Tus principales responsabilidades
- Desarrollar y mantener modelos de riesgo (basados en IA / ML).
- Implementar pipelines para automatizar el ciclo de vida de los modelos.
- Monitorizar el desempeño de los modelos y detectar desviaciones.
- Colaborar en el diseño de nuevos modelos adaptados a las necesidades del negocio.
- Investigar y proponer nuevas metodologías, incluyendo el uso de IA Generativa e ingeniería de prompts.
- Integrar modelos en el catálogo corporativo, asegurando su validación y documentación.
- Evaluar el riesgo de modelo y clasificarlo según su criticidad (Tier).
- Explorar nuevas herramientas, técnicas y fuentes de datos externas.
- Apoyar el análisis de datos para la toma de decisiones estratégicas en Riesgos y Negocio.
Requisitos y competencias clave
Formación y experiencia
- Titulación en Ingeniería, Ciencia de Datos, Estadística, Matemáticas, Economía o similar.
- Más de 5 años de experiencia como Data Scientist, preferiblemente en entornos financieros o de riesgo.
- Experiencia en entornos MLOps: automatización del ciclo de vida de modelos, versionado, monitorización y despliegue en producción.
Conocimientos técnicos
- Dominio de Python, R y SQL.
- Conocimientos avanzados en técnicas de Machine Learning e Inteligencia Artificial.
- Familiaridad con herramientas como MLflow, Airflow, Docker, Kubernetes, Git y plataformas cloud (AWS, GCP, Azure).
- Conocimientos en IA Generativa e ingeniería de prompts.
Competencias personales
- Visión global del negocio, integrando la perspectiva de riesgo y la estratégica.
- Iniciativa, proactividad y capacidad de trabajo en equipo.
- Habilidades de comunicación para interactuar con perfiles técnicos y de negocio.

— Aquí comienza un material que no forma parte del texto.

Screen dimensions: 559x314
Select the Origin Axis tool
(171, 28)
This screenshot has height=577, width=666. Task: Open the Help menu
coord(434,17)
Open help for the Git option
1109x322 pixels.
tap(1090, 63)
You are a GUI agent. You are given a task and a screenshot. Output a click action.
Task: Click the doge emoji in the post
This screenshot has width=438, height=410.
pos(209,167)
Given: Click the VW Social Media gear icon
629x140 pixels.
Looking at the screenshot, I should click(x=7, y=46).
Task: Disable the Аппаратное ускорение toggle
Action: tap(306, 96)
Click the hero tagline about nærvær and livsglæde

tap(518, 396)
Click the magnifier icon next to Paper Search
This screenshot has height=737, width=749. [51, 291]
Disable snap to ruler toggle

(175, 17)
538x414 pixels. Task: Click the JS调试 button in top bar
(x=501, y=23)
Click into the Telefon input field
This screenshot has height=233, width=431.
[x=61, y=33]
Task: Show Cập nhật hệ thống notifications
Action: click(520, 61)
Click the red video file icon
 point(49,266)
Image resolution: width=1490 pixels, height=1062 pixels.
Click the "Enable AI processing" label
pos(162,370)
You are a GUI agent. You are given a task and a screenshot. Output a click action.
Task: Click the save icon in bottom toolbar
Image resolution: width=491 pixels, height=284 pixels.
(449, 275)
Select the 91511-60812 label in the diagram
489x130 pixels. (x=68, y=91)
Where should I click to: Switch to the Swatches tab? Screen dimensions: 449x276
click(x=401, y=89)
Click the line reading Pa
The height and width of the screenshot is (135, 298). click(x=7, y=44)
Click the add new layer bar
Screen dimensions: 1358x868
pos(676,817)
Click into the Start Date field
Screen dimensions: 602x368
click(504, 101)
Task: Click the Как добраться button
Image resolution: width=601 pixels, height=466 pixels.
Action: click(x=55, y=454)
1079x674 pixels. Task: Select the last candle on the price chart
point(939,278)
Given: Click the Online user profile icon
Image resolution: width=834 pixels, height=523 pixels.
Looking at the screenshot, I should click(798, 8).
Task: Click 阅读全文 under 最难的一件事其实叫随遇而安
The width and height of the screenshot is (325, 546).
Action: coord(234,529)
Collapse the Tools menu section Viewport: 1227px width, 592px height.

- Dominio de herramientas ofimáticas (Excel, PowerPoint, Outlook, Word).
Se valorará positivamente
- Conocimientos avanzados en técnicas de Deep Learning, como Transformers, GANs, VAEs, entre otros.
- Familiaridad con frameworks de IA como Keras, TensorFlow y PyTorch.
- Interés en mantenerse actualizado sobre el estado del arte en inteligencia artificial y metodologías emergentes.